Start of Exercise materials

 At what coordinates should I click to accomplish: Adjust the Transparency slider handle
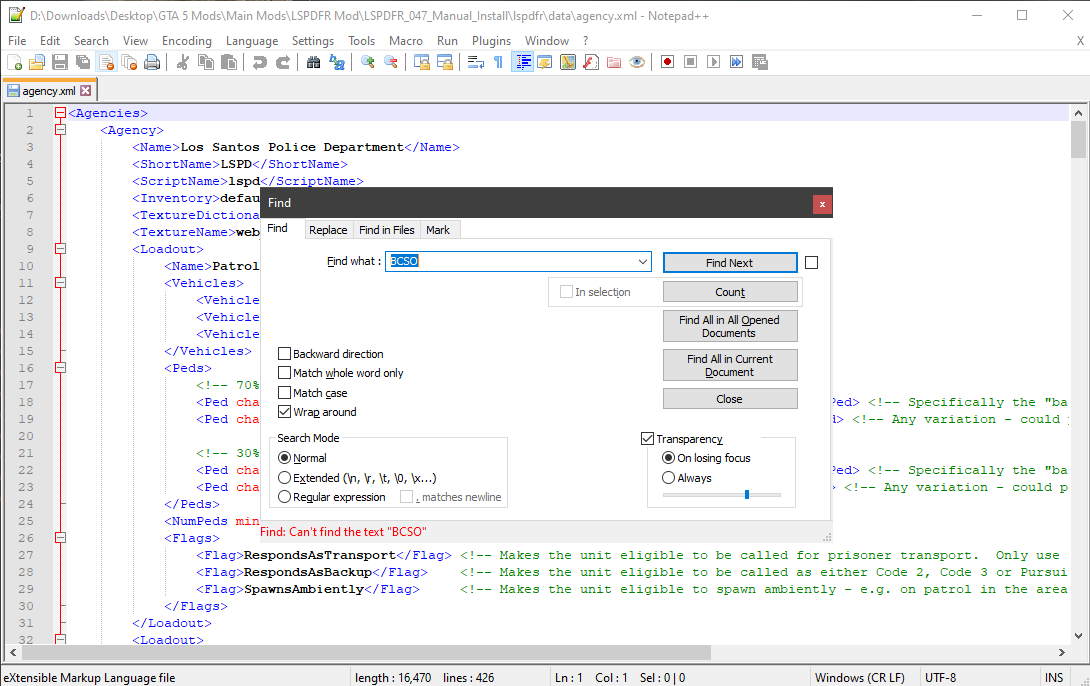(747, 494)
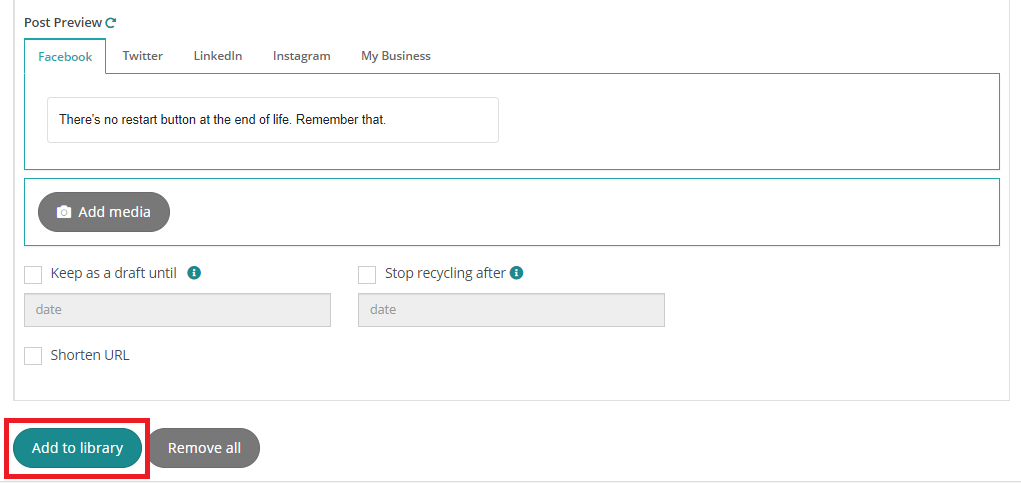Screen dimensions: 1021x483
Task: Click the Add media button label
Action: 115,212
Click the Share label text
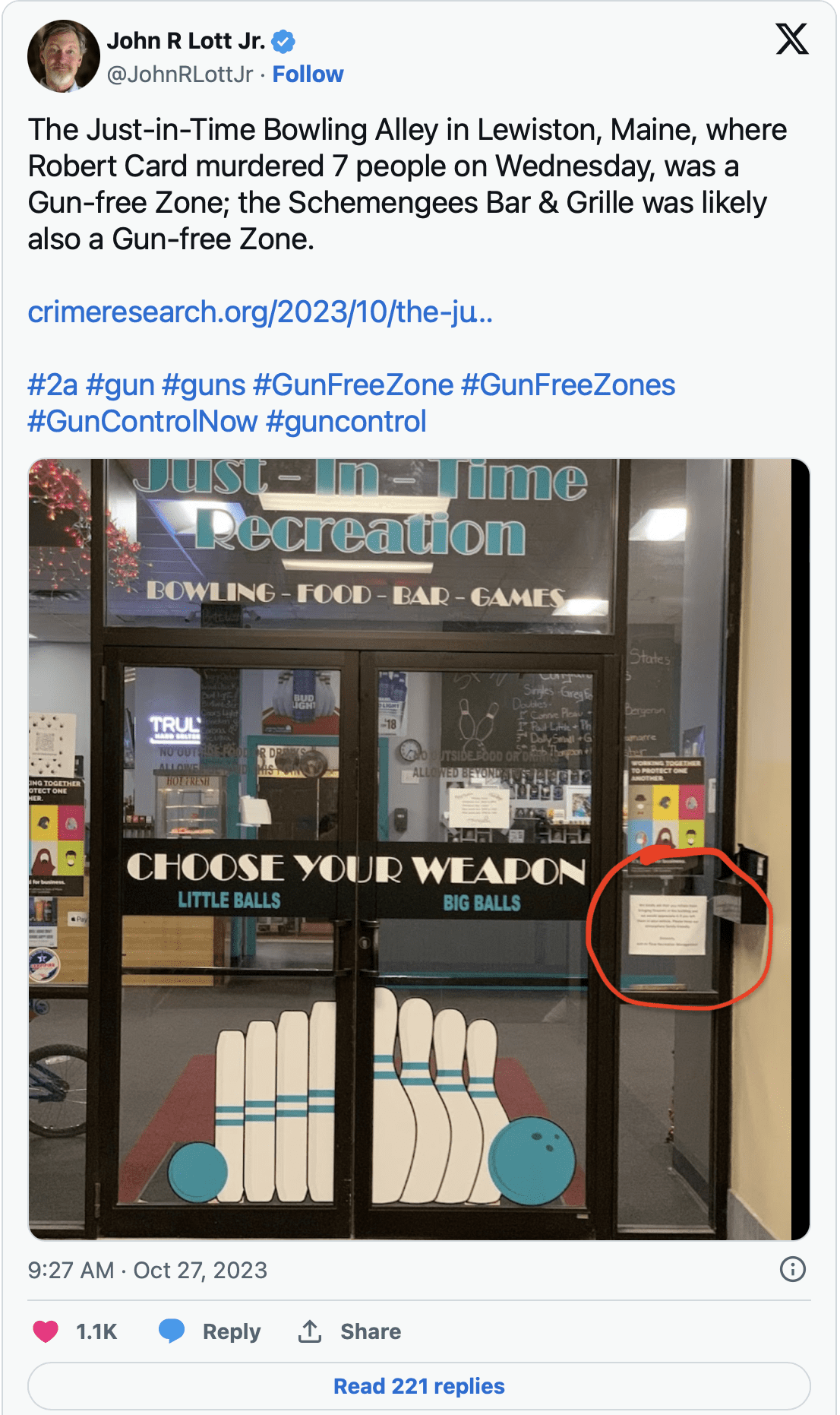The height and width of the screenshot is (1415, 840). [371, 1331]
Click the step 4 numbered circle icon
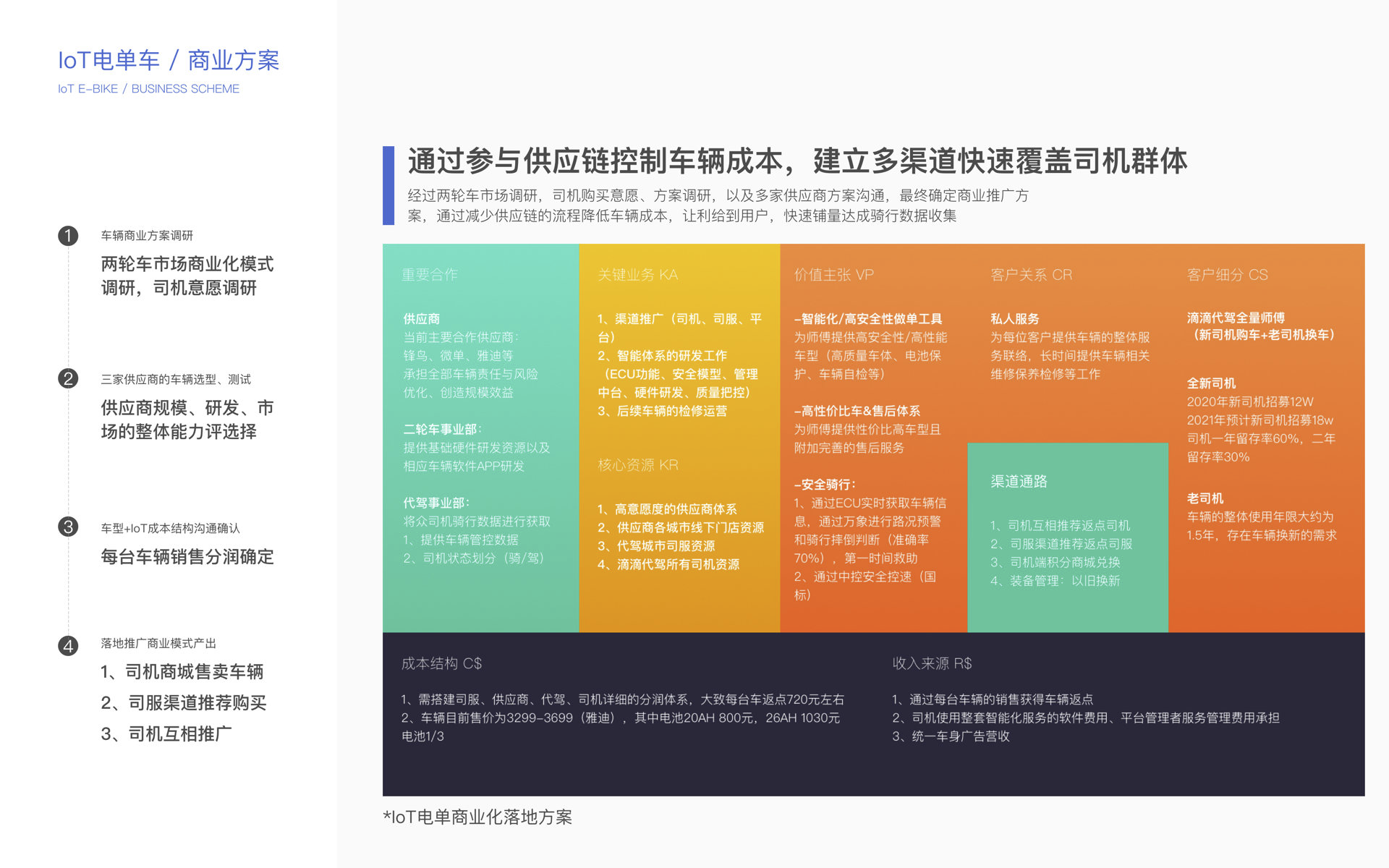Viewport: 1389px width, 868px height. coord(68,645)
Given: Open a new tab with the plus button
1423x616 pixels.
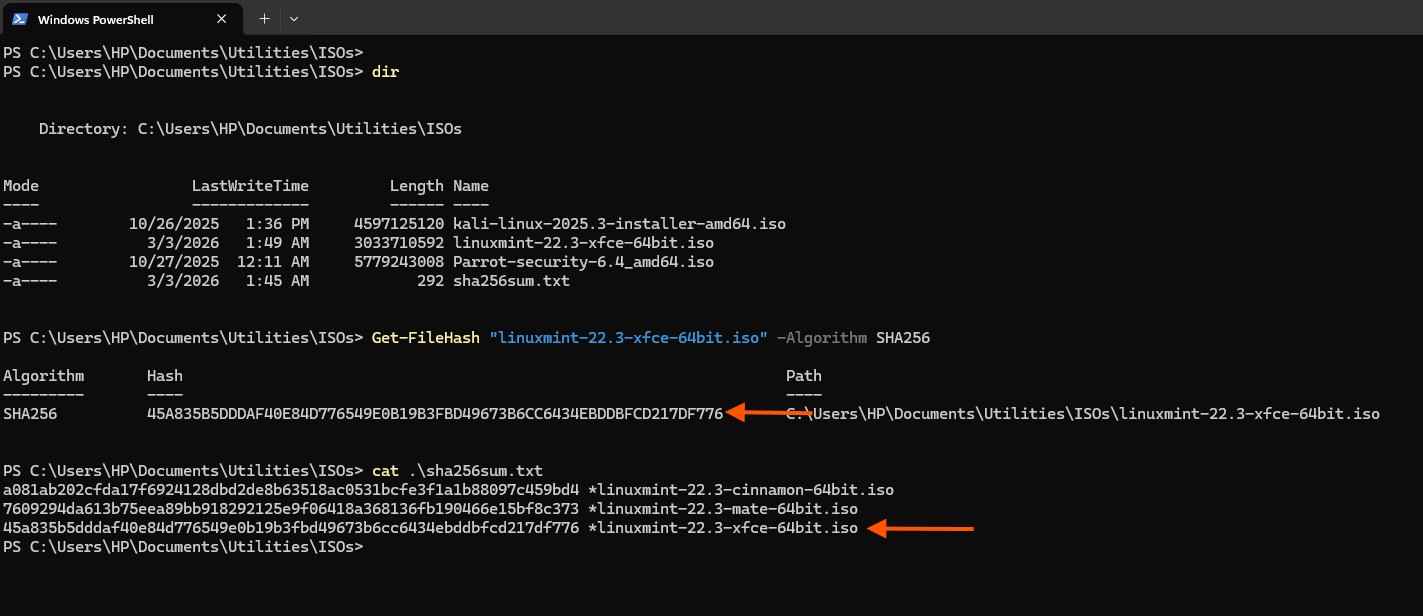Looking at the screenshot, I should (264, 19).
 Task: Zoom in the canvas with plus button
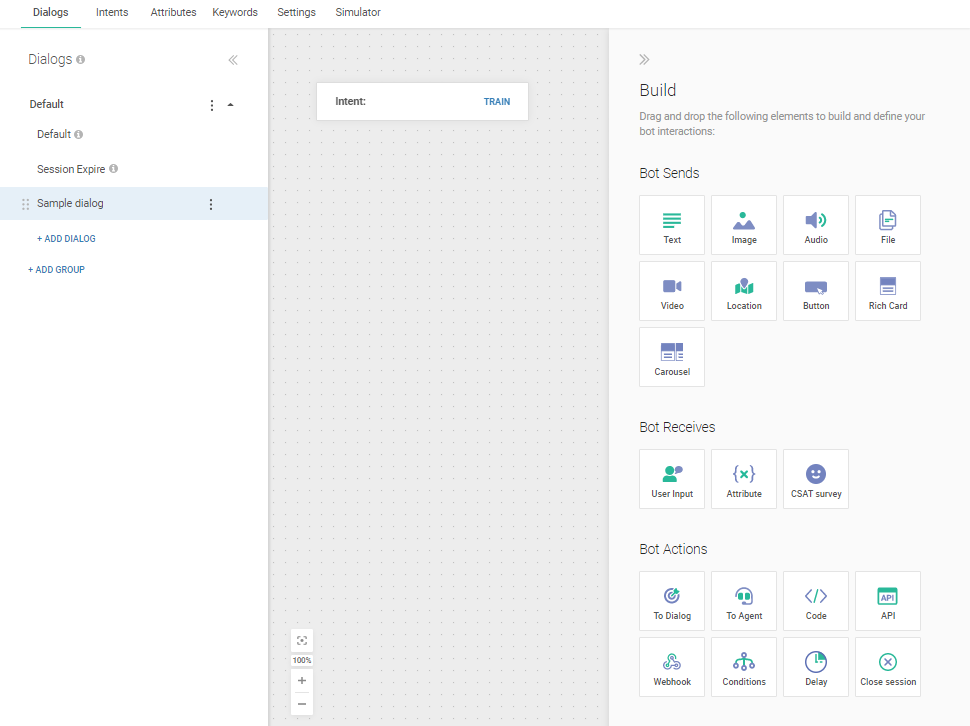click(x=302, y=681)
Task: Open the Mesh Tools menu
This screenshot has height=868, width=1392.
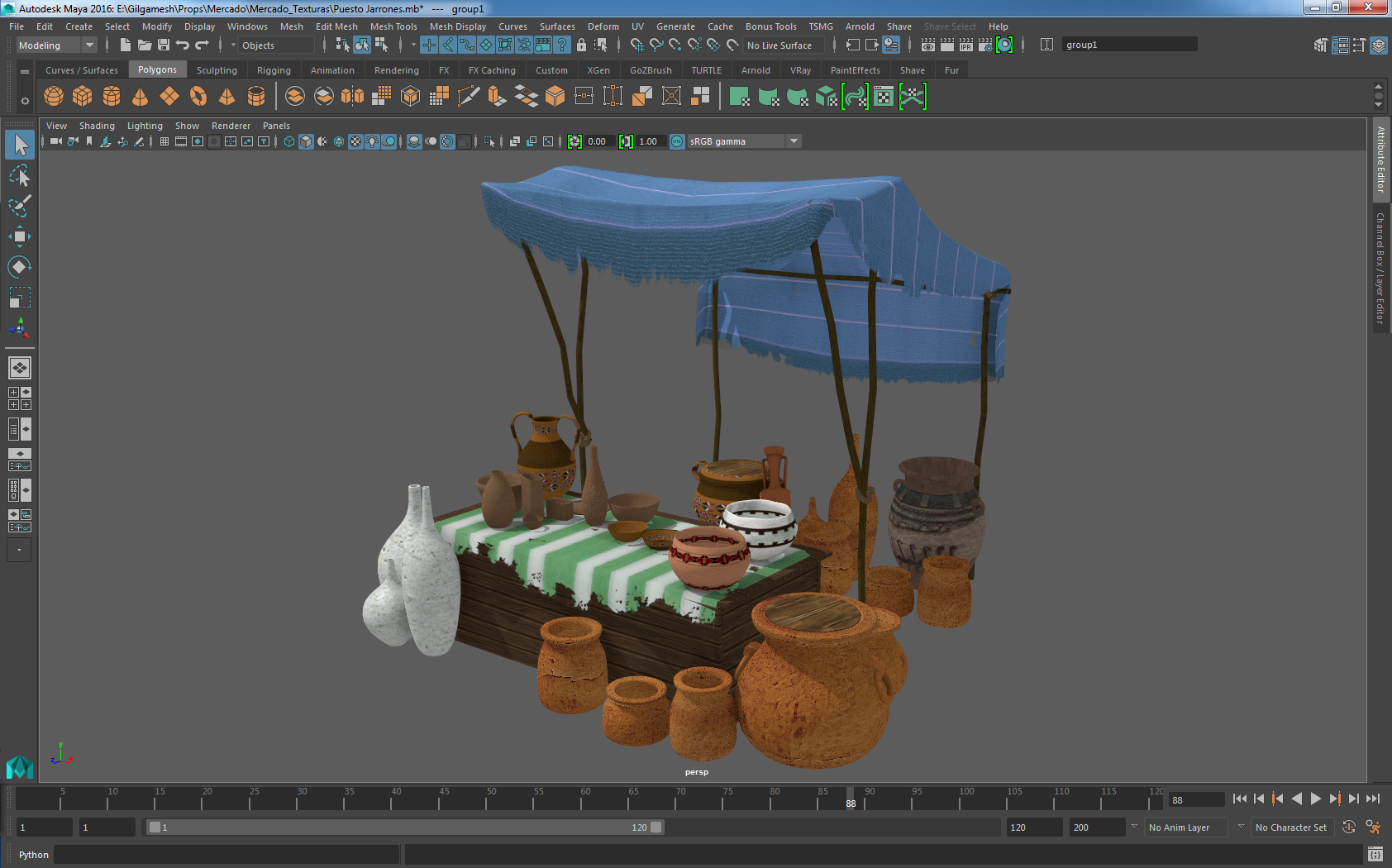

End of Exercise materials

Rewrite every line of the material above, replacing "plus button" with "plus icon" and leaving everything else unchanged. Omit the pictures.

 At what coordinates should I click to accomplish: Adjust the Transparency slider handle
(747, 494)
Screen dimensions: 1021x483
Task: Click the Add media button label
Action: 115,212
Click the Share label text
The height and width of the screenshot is (1415, 840). [371, 1331]
Click the step 4 numbered circle icon
Viewport: 1389px width, 868px height. coord(68,645)
Given: Open a new tab with the plus icon
1423x616 pixels.
Looking at the screenshot, I should (264, 19).
 Task: Zoom in the canvas with plus icon
click(x=302, y=681)
Task: Open the Mesh Tools menu
This screenshot has height=868, width=1392.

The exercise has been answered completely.